# [Your goal]
Find the "Where should I" line in the records below and repeat it and every later line exactly, up to the last; do not include pictures.

# [Extracted records]
☆ ☆ ☆ ☆ ☆

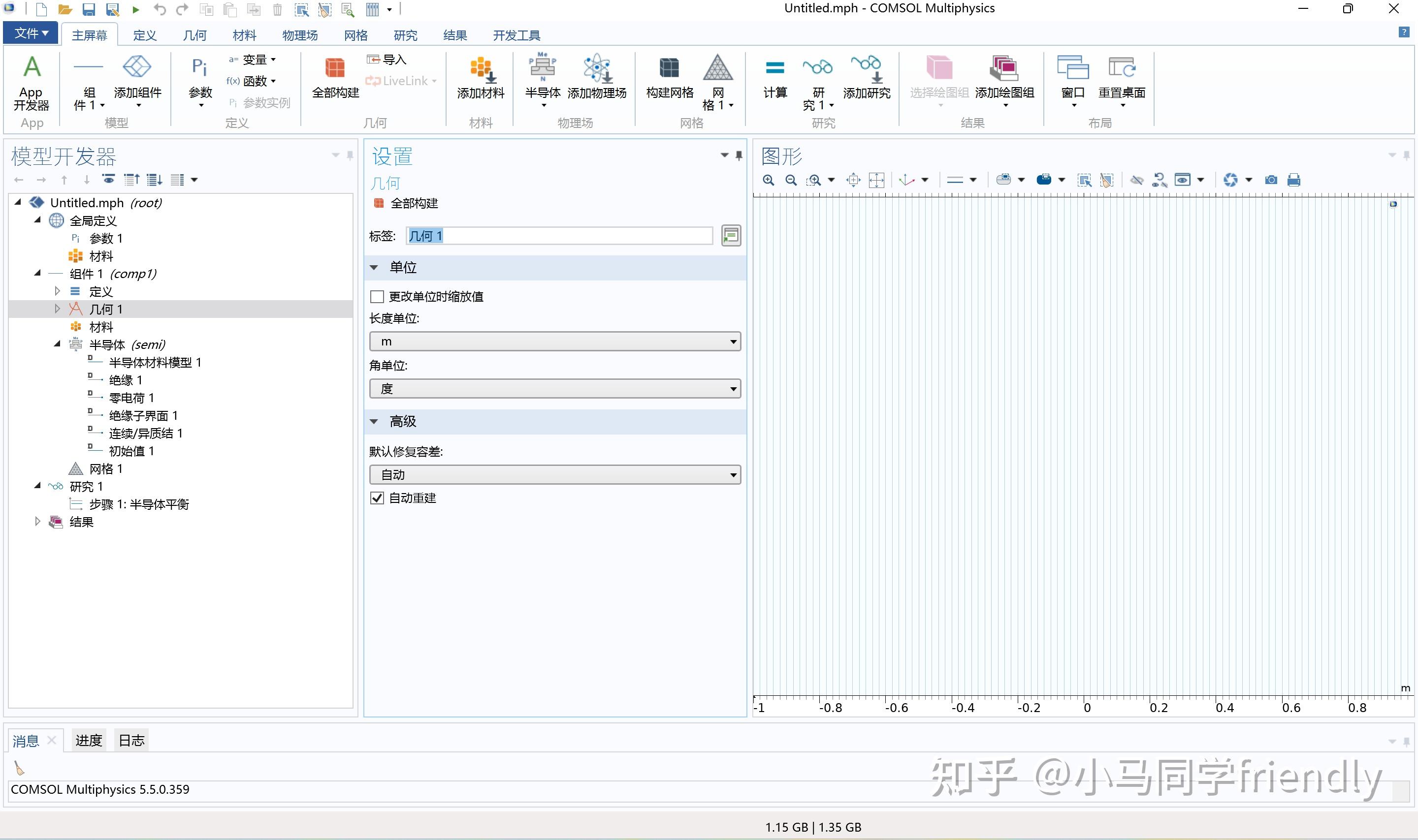Switch to the 物理场 ribbon tab
The image size is (1418, 840).
299,35
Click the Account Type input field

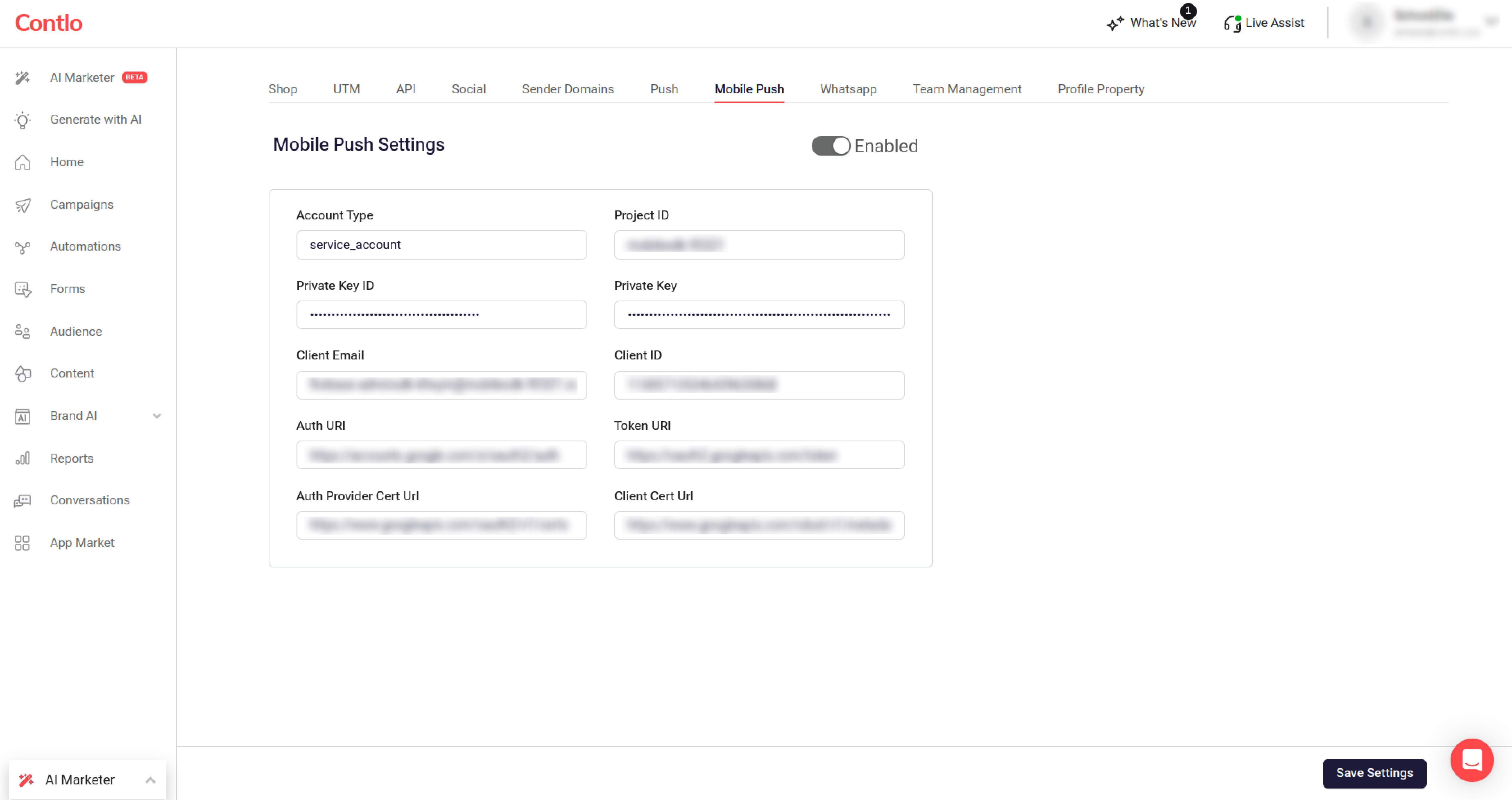(x=441, y=245)
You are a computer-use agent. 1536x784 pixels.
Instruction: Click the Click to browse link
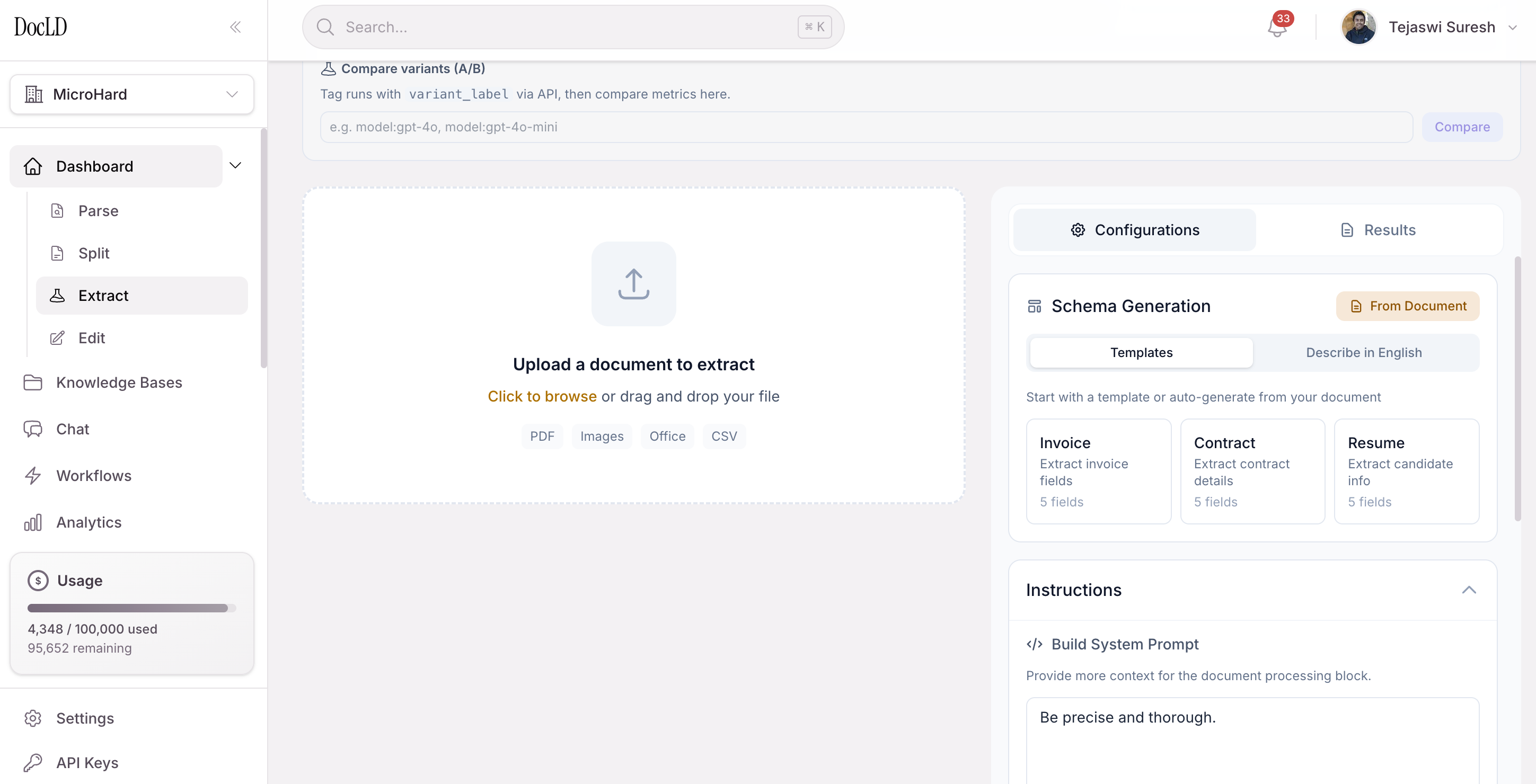coord(542,396)
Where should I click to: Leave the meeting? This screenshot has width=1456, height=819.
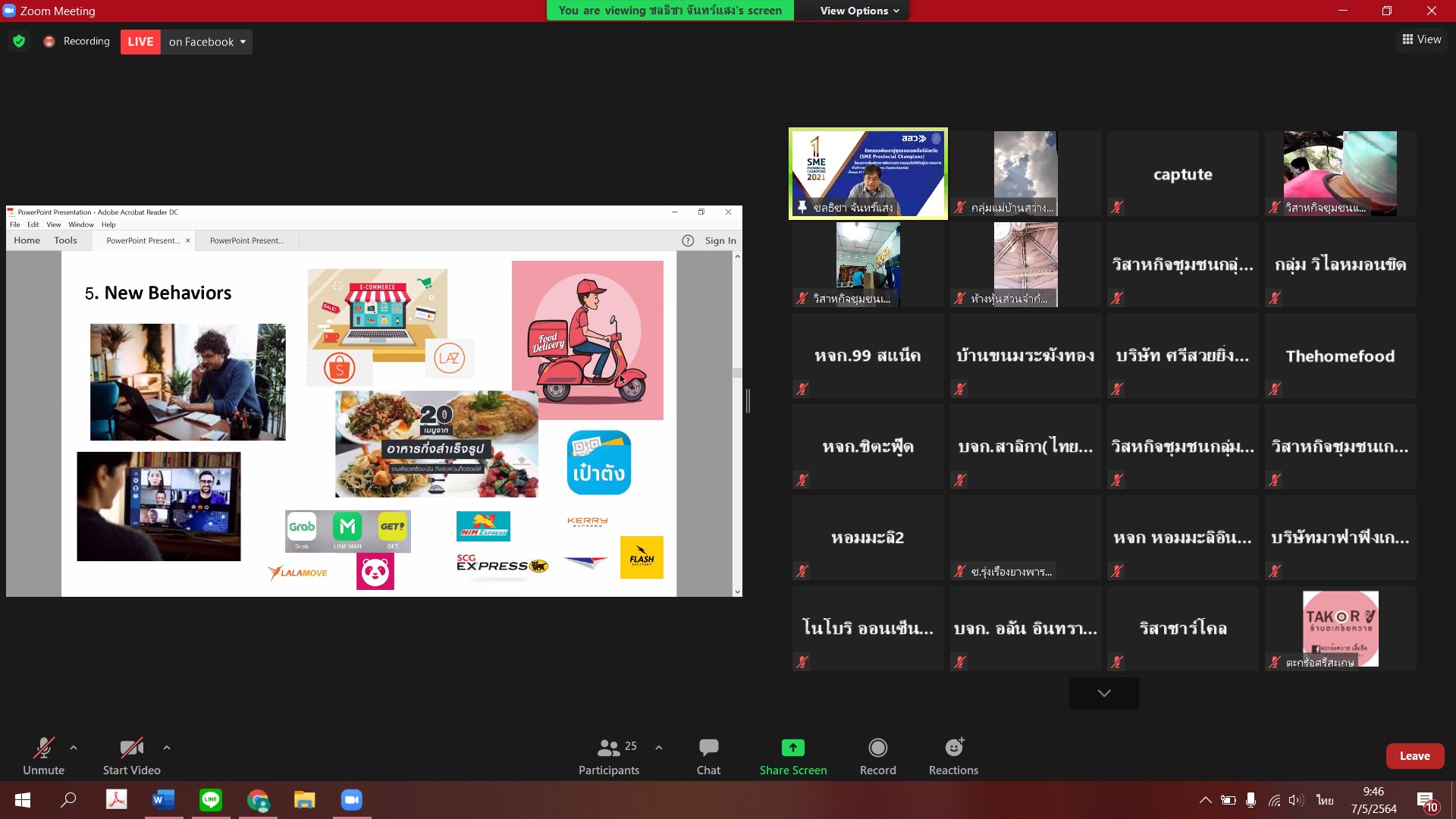coord(1414,756)
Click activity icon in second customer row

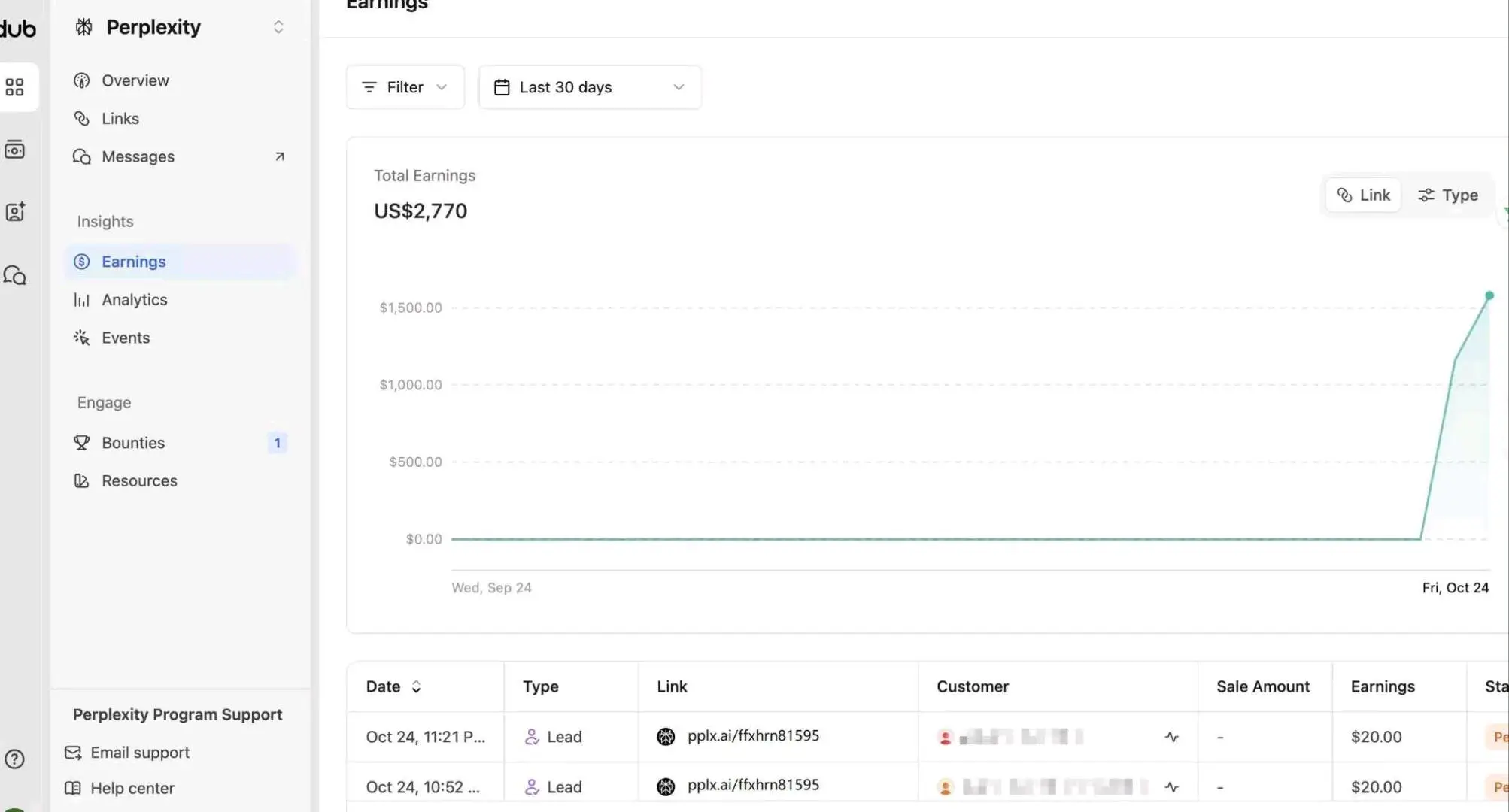[x=1171, y=787]
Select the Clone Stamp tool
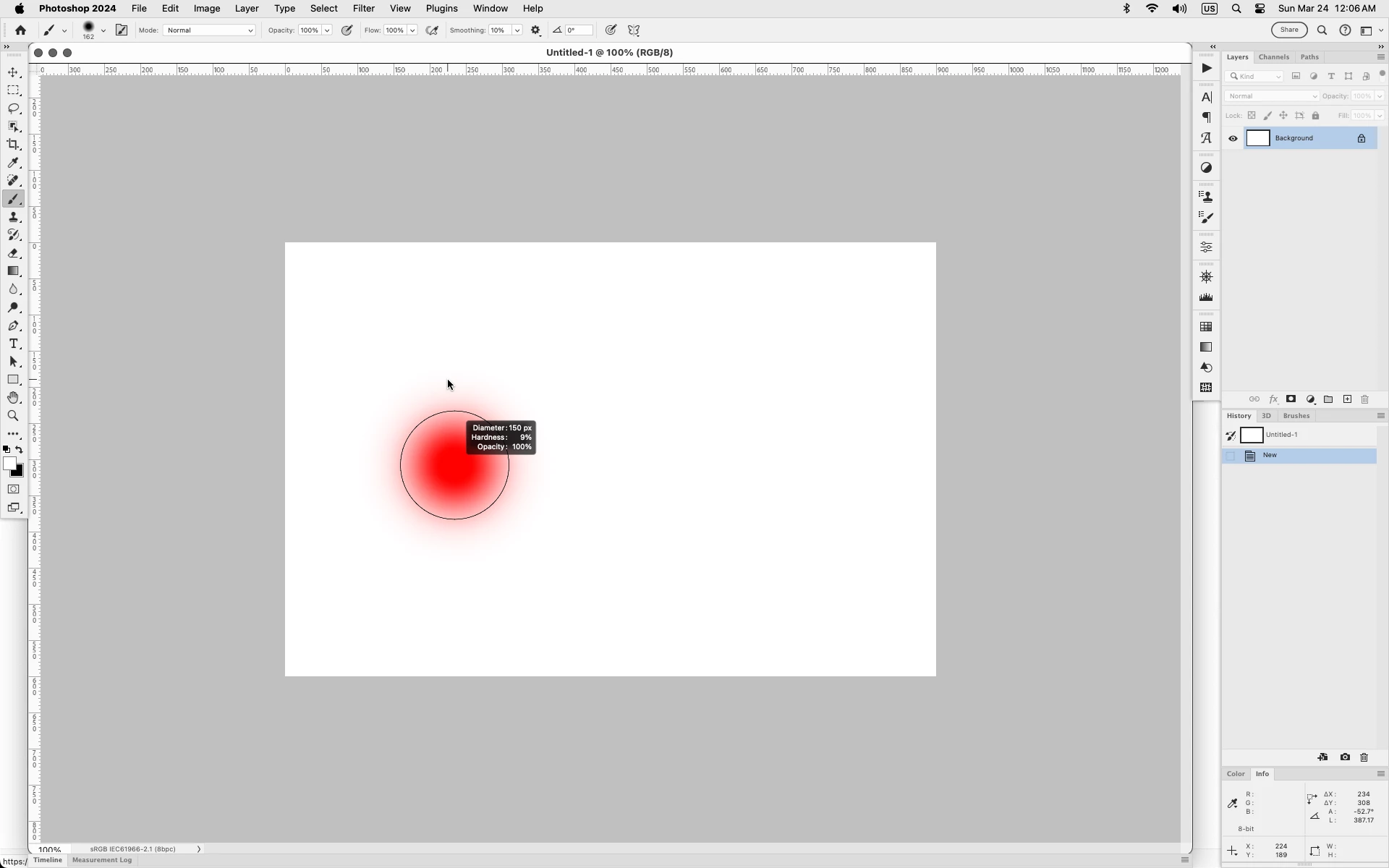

☆ ☆ ☆ ☆ ☆

# [Expected answer]
Where should I click to: Leave the meeting? This screenshot has width=1456, height=819.
coord(1414,756)
Click activity icon in second customer row

[x=1171, y=787]
Select the Clone Stamp tool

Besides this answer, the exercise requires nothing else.